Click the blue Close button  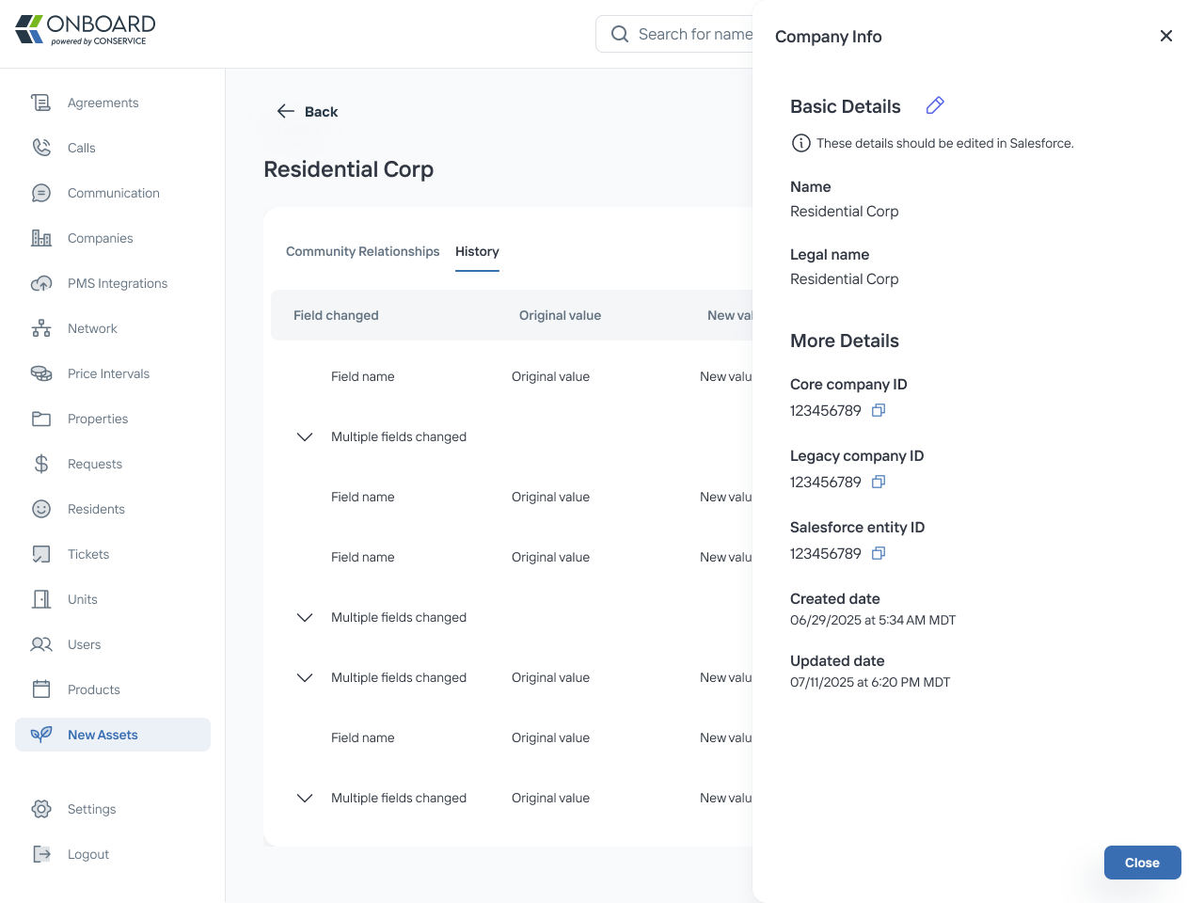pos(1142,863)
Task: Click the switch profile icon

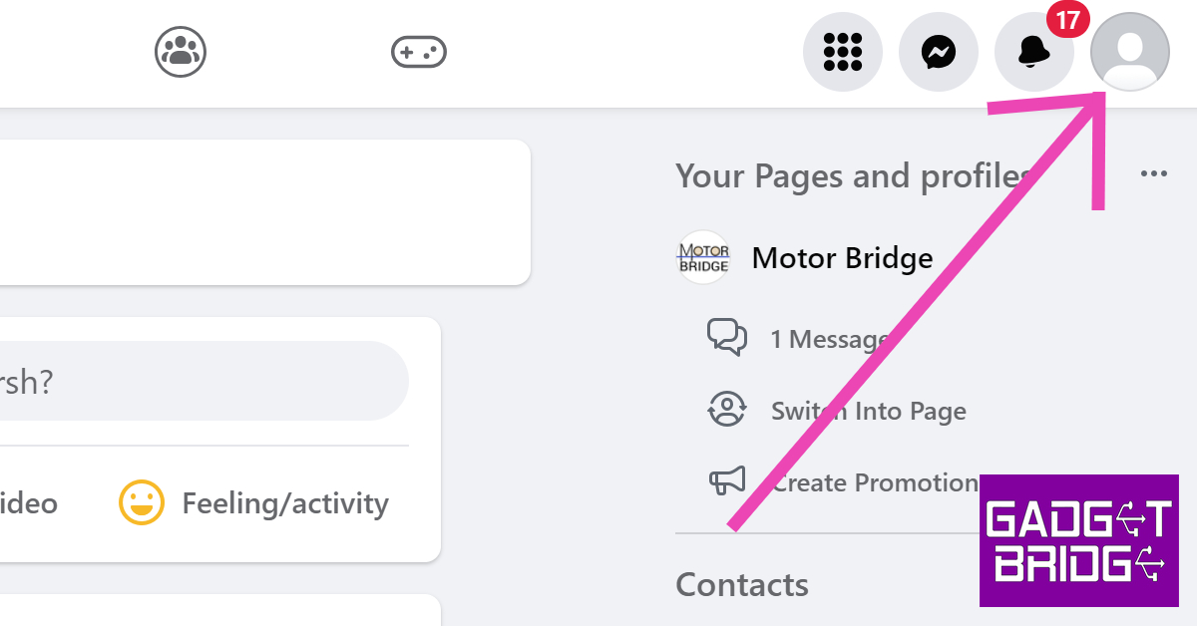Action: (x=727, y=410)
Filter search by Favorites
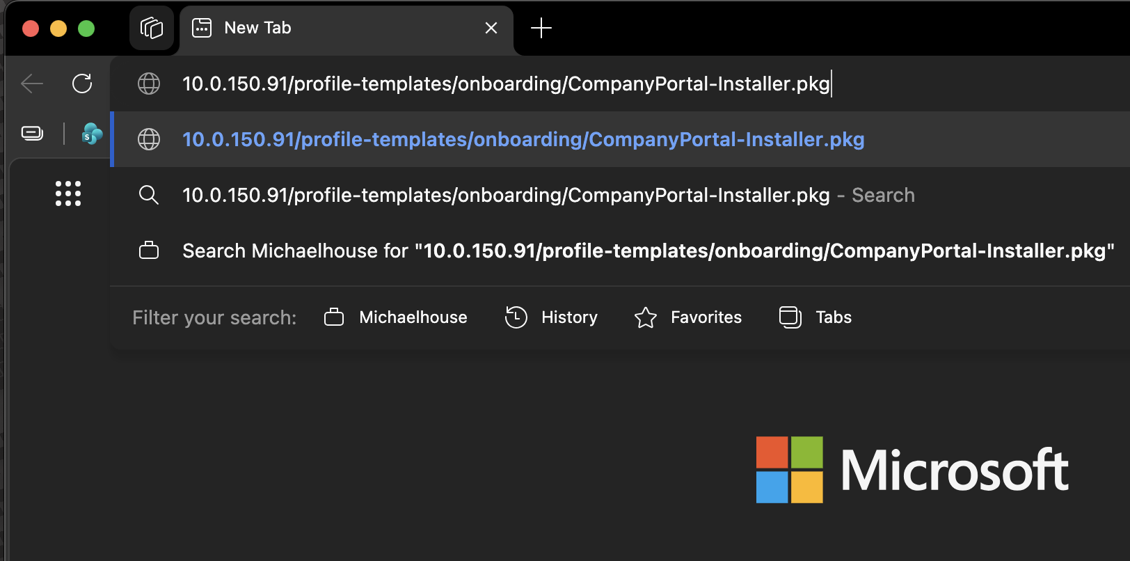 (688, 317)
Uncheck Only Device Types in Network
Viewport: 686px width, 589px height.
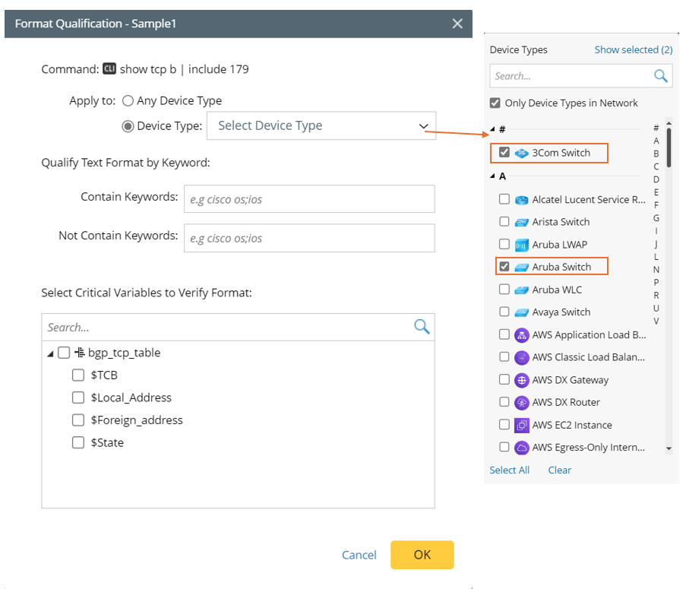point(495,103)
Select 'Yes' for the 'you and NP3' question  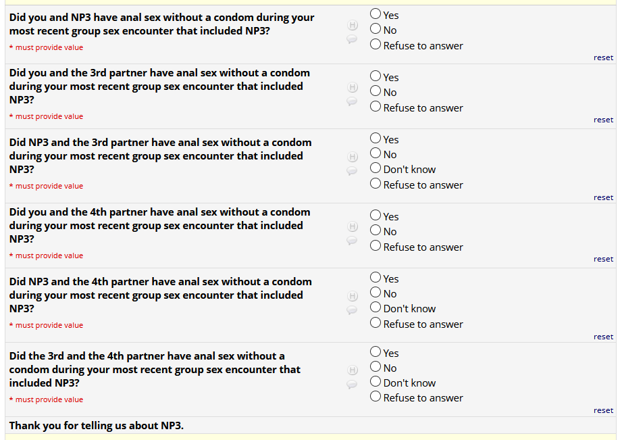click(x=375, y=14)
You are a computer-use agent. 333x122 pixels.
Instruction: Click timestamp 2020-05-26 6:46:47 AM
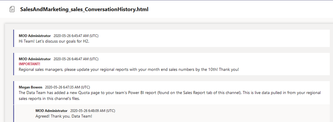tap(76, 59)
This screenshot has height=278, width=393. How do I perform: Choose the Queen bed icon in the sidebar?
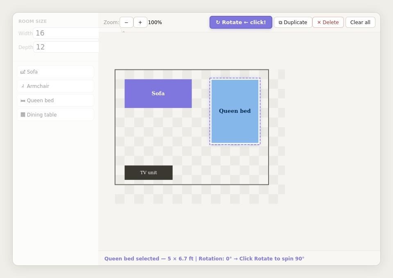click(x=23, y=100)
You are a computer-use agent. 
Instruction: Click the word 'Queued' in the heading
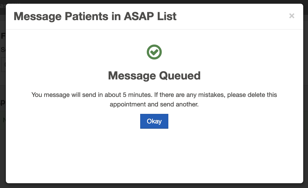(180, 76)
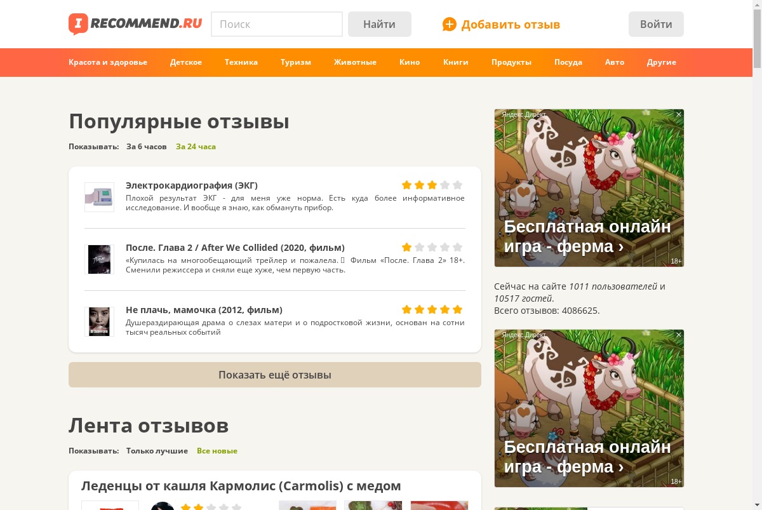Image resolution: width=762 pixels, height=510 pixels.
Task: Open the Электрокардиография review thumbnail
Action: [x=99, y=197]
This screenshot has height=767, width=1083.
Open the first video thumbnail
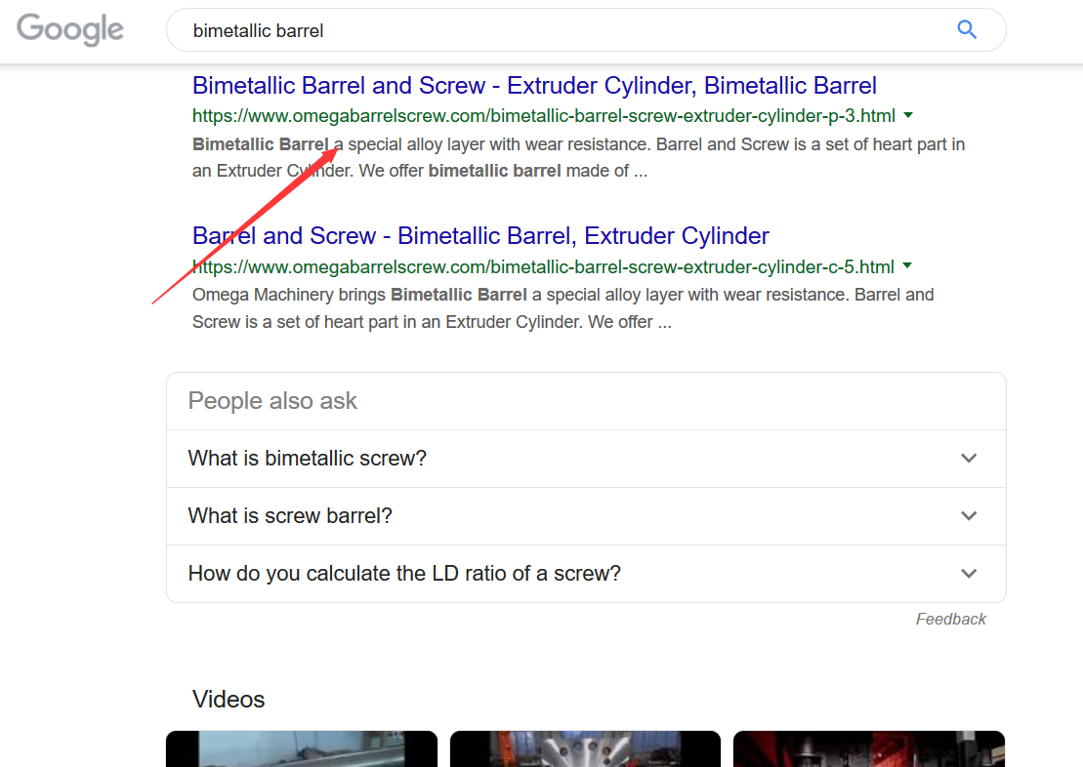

- [PROBLEM]:
Filter the listing above for the string "computer" and copy every matching line.

- [RESPONSE AREA]:
You are a computer-use agent. 333x122 pixels.
You are a computer-use agent. 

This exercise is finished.